### Material for this exercise
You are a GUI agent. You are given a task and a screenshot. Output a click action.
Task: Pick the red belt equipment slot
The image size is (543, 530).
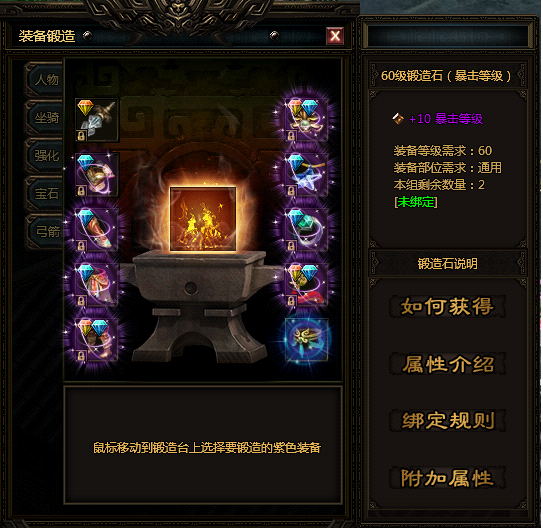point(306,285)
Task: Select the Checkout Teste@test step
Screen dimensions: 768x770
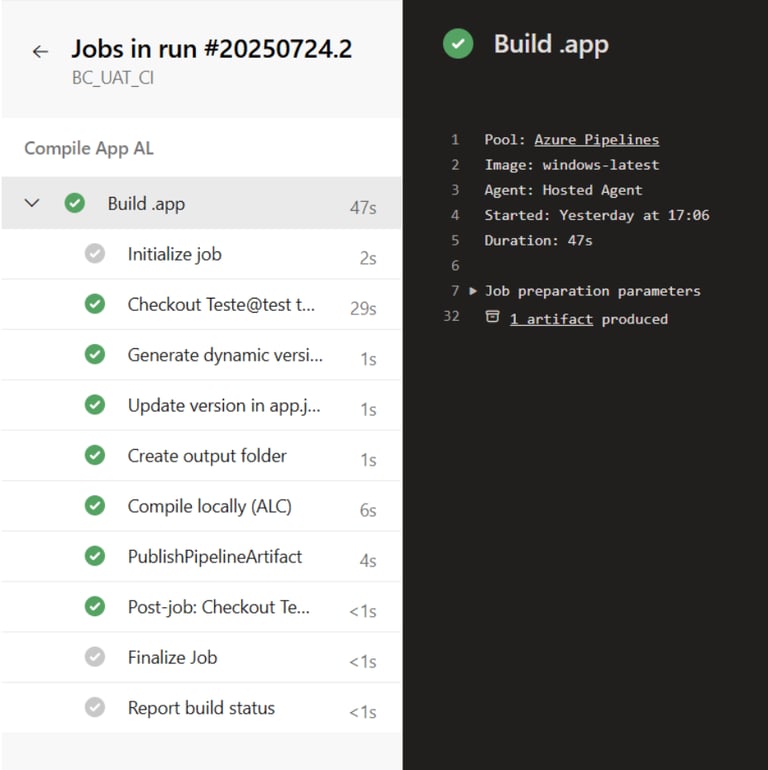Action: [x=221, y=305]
* * *
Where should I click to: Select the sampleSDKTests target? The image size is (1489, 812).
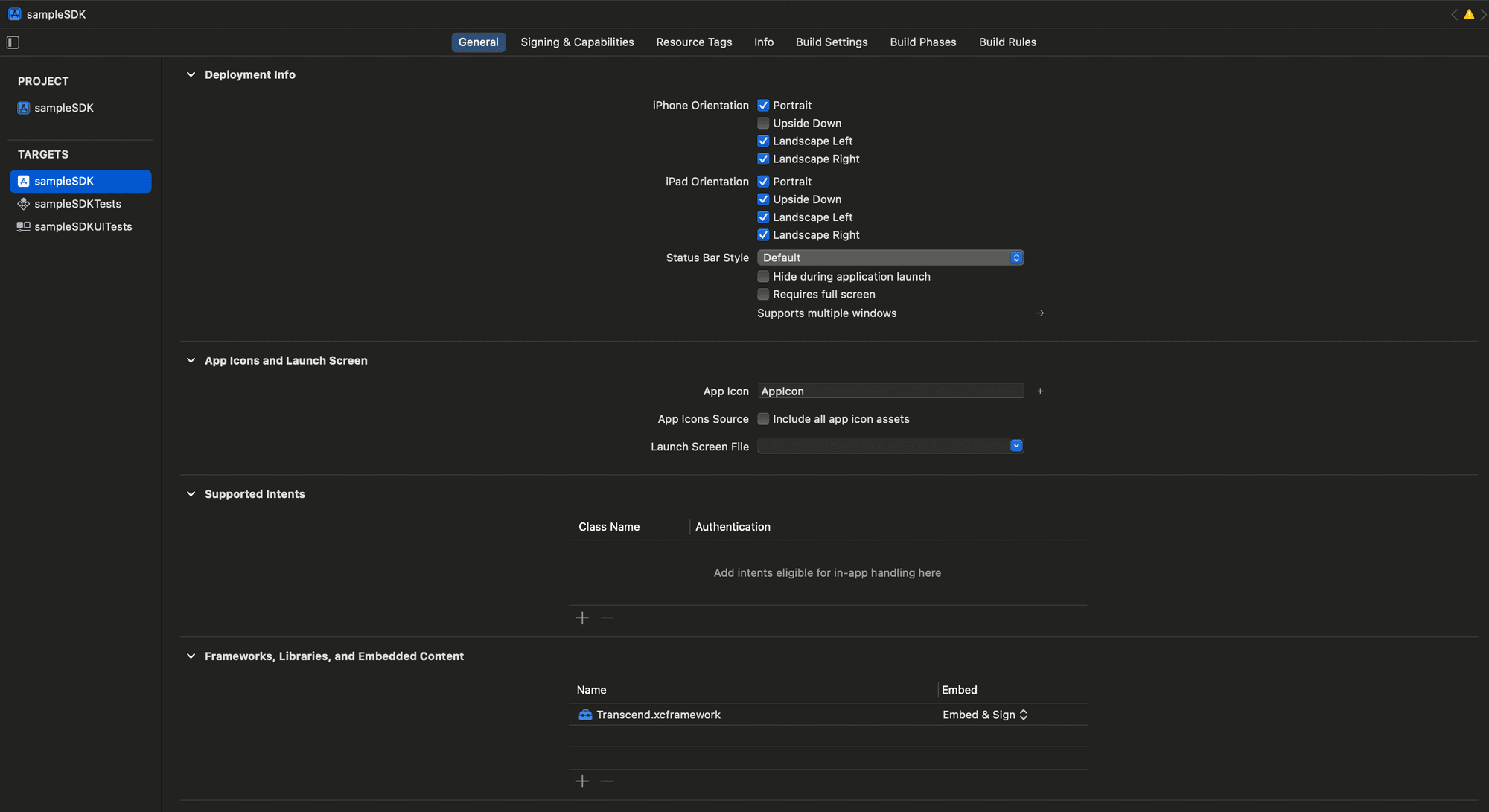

### What is asked
Put the lines from the one containing "You are a GUI" through the one containing "Action: [x=221, y=305]", both included, into a JSON list of strings with one string per line and no blank lines. Leave the pictures out of the list.

### Solution to this exercise
[
  "You are a GUI agent. You are given a task and a screenshot. Output a click action.",
  "Task: Pick the red belt equipment slot",
  "The image size is (543, 530).",
  "point(306,285)",
  "Task: Select the Checkout Teste@test step",
  "Screen dimensions: 768x770",
  "Action: [x=221, y=305]"
]